It seems (1) is a dead-end. I've done (2) and it's not going anywhere that I can see. The world has gone for 3 and 4, but not without pain. I know how to do (5), and I think it has possibilities.

But (6) and (7) would perhaps be more interesting. Thoughts?

 

Andl - A New Database Language - andl.org
Quote from dandl on October 29, 2019, 12:21 am

 

The solutions on offer are:

  1. ...
  2. ...
  3. Ignore TTM, implement a simple type system and a hackneyed version of the RA in a unique language (SQL). Write applications in a mix of HL and SQL, with some kind of bridge between them. [This is ORM, xDBC, +/- stored procedures]

I wasn't aware SQL has a type system corresponding to TTM's non-scalars. AFAICT, what SQL calls a type systems is all to do with column types (and user-defined-ish types for columns).
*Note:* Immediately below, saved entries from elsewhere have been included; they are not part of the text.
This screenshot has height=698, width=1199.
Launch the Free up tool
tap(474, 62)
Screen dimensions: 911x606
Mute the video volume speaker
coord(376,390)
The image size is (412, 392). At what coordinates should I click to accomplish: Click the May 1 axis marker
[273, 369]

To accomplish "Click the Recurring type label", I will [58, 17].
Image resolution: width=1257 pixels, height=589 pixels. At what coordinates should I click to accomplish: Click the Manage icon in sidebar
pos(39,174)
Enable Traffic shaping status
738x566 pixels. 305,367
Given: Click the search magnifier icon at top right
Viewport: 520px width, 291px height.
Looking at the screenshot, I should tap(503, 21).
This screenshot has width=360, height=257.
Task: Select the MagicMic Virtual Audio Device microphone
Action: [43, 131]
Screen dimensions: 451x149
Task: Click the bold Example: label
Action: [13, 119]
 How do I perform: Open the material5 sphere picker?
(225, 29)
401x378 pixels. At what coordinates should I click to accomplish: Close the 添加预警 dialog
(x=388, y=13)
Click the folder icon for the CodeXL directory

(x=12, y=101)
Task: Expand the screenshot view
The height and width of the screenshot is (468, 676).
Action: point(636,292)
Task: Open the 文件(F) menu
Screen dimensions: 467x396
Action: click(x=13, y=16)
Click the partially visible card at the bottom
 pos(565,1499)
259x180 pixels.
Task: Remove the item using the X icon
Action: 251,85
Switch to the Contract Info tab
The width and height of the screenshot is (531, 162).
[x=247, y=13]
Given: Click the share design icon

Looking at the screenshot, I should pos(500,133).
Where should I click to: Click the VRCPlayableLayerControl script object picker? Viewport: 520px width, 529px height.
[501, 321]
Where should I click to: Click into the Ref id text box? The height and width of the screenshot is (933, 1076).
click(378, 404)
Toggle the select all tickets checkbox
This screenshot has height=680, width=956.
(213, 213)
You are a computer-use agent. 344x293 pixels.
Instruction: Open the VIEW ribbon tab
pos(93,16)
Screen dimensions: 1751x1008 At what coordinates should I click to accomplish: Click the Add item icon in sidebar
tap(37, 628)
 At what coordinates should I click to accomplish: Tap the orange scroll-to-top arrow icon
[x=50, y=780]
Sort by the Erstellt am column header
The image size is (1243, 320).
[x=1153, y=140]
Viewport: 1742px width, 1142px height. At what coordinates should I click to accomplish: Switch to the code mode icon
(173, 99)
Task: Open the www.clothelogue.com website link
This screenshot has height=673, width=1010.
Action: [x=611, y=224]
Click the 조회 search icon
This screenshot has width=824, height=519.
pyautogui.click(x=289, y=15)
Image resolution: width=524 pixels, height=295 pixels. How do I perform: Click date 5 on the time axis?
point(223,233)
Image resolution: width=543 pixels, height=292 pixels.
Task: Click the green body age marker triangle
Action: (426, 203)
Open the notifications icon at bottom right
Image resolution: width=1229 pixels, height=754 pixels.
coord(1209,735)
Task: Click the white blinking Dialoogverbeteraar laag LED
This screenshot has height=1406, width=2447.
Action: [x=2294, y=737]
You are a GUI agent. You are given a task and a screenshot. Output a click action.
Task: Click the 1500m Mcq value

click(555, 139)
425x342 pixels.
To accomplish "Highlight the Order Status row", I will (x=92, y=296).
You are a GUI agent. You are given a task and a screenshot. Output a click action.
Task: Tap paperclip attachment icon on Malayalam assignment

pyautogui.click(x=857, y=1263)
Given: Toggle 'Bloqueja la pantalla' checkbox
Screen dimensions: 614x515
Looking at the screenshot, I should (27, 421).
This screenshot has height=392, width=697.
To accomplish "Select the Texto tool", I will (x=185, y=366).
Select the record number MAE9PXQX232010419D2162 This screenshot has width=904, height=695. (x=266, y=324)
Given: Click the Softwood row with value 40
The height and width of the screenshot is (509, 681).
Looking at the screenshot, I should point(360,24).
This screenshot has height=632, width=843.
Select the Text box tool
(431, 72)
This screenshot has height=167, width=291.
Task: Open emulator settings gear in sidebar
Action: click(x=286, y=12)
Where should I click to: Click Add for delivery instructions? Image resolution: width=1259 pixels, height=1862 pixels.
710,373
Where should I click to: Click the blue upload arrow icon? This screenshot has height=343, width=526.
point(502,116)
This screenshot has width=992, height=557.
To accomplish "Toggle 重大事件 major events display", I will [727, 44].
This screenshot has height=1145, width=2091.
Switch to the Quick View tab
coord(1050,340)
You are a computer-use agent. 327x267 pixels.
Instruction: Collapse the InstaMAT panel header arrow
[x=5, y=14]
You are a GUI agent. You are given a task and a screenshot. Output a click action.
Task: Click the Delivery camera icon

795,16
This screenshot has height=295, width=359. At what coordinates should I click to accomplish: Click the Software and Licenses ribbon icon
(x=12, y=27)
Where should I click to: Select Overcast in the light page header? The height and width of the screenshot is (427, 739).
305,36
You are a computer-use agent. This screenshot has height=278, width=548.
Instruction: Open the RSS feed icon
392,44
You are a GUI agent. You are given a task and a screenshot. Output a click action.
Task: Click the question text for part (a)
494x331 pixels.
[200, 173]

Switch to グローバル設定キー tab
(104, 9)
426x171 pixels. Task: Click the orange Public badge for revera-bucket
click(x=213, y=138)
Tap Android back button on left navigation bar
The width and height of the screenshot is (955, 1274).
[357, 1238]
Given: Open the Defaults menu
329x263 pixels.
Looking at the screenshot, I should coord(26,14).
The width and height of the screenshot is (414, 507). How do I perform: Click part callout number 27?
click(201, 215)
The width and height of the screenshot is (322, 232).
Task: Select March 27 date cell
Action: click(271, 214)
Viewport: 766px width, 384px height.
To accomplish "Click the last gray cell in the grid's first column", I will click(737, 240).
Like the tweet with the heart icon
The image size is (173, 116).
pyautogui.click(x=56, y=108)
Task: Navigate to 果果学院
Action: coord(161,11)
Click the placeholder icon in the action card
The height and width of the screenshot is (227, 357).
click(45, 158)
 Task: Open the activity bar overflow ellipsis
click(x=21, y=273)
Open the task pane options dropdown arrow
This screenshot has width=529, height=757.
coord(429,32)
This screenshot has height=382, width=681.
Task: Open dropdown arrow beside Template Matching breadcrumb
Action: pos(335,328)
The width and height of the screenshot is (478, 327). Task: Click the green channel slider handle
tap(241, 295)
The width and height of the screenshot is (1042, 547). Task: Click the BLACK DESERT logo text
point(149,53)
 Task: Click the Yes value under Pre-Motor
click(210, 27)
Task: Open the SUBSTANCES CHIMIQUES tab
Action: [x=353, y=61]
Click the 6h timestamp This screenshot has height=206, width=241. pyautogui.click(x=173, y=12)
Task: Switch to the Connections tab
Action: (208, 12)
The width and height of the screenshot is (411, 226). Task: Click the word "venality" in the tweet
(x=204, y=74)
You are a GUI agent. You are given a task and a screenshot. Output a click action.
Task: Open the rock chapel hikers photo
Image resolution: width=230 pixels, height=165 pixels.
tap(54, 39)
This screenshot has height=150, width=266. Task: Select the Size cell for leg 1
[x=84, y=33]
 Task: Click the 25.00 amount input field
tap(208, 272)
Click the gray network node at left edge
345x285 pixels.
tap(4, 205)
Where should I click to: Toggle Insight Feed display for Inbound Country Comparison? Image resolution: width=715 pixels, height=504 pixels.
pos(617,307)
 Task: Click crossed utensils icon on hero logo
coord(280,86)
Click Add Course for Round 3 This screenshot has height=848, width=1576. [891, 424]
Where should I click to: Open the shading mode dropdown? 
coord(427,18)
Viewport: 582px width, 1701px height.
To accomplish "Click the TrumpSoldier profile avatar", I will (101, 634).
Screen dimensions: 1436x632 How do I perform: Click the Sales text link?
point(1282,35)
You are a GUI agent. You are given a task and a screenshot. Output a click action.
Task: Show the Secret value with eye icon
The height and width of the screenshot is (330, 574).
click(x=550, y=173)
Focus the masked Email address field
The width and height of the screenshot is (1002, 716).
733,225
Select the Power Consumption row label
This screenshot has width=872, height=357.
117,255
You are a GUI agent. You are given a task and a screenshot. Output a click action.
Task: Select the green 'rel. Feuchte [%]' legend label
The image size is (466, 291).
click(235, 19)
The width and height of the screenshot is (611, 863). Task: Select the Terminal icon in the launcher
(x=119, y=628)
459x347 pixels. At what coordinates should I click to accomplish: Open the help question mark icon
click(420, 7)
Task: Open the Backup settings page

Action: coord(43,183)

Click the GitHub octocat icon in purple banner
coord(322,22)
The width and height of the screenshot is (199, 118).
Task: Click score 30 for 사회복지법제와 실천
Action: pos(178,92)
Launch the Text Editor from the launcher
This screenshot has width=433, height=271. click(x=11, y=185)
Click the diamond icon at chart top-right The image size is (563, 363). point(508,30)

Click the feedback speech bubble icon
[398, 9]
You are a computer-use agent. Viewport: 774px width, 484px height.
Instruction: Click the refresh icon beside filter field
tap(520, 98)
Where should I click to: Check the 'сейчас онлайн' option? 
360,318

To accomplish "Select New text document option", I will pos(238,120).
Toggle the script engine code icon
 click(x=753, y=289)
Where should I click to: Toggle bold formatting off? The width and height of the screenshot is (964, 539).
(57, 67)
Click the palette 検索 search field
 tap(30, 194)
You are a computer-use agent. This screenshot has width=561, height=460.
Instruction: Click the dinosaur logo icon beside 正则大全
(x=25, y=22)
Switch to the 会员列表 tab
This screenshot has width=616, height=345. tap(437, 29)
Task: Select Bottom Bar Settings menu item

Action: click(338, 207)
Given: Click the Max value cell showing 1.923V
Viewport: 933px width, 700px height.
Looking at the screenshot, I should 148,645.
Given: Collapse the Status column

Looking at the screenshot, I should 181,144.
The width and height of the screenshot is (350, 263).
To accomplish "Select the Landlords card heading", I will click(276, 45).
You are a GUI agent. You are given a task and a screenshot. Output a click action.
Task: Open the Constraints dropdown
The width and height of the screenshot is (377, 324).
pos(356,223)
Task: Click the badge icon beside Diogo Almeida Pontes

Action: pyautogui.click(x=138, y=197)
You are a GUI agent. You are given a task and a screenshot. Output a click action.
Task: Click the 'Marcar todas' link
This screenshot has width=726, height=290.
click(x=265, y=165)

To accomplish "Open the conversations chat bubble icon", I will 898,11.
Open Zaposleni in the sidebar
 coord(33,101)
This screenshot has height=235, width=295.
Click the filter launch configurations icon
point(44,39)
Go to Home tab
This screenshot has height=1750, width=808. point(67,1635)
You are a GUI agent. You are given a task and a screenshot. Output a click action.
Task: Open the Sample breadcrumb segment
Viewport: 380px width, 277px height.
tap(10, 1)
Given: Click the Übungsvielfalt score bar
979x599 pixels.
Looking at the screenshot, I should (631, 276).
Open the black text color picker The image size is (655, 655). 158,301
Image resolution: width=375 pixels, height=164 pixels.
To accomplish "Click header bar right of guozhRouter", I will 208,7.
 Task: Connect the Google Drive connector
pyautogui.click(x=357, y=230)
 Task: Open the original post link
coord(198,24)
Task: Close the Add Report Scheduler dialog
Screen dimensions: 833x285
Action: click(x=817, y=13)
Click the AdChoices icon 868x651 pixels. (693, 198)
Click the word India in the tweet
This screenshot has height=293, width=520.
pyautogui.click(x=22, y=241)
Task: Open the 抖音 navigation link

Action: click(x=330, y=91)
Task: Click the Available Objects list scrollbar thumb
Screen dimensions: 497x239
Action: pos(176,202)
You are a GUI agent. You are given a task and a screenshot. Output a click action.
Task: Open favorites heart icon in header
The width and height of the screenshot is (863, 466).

How SQL deals with tuples (not really), and database tables, and query results (multisets with possibly anonymous, possibly duplicate column names), and table literals (badly) seems to be all ad-hoc and hand-waving.

Please tell the secret sauce of SQL non-scalar types. (More than a few people would like to know.)

 

Here's a sketch of one way to implement alternative #7.

  1. Start with an ordinary OO language such as Java or C#.  I'll call it "Java".
  2. Figure out an appropriate syntax for tuple types, preferably one that is easy to recognize (by a regular expression, perhaps) when embedded in Java.  The resulting language is Java+T.
  3. Write a preprocessor that translates Java+T into Java by mapping each tuple type to a class whose name can be deduced from the attribute names and type names that form the tuple: thus TUP {a int, b int} might map to TUP.a_int.b_int, where the attributes are put into alphabetical order.   (There was a pre-C++ preprocessor for providing singly dispatched classes that worked something like this, but I can't find a link.)
  4. The preprocessor also generates Java files defining these classes, each of which has a private field per tuple element, a public constructor, and a public accessor per tuple element.  If the same class is constructed by more than one preprocessor run, it will have the same name, so the collision is unimportant.
  5.  A relation type is an instantiation of the native Java interface Set<T>, where T is a tuple name.  The RA (including transitive closure, quota, etc.) is implemented using generic methods.  You'll probably need reflection, which Java has.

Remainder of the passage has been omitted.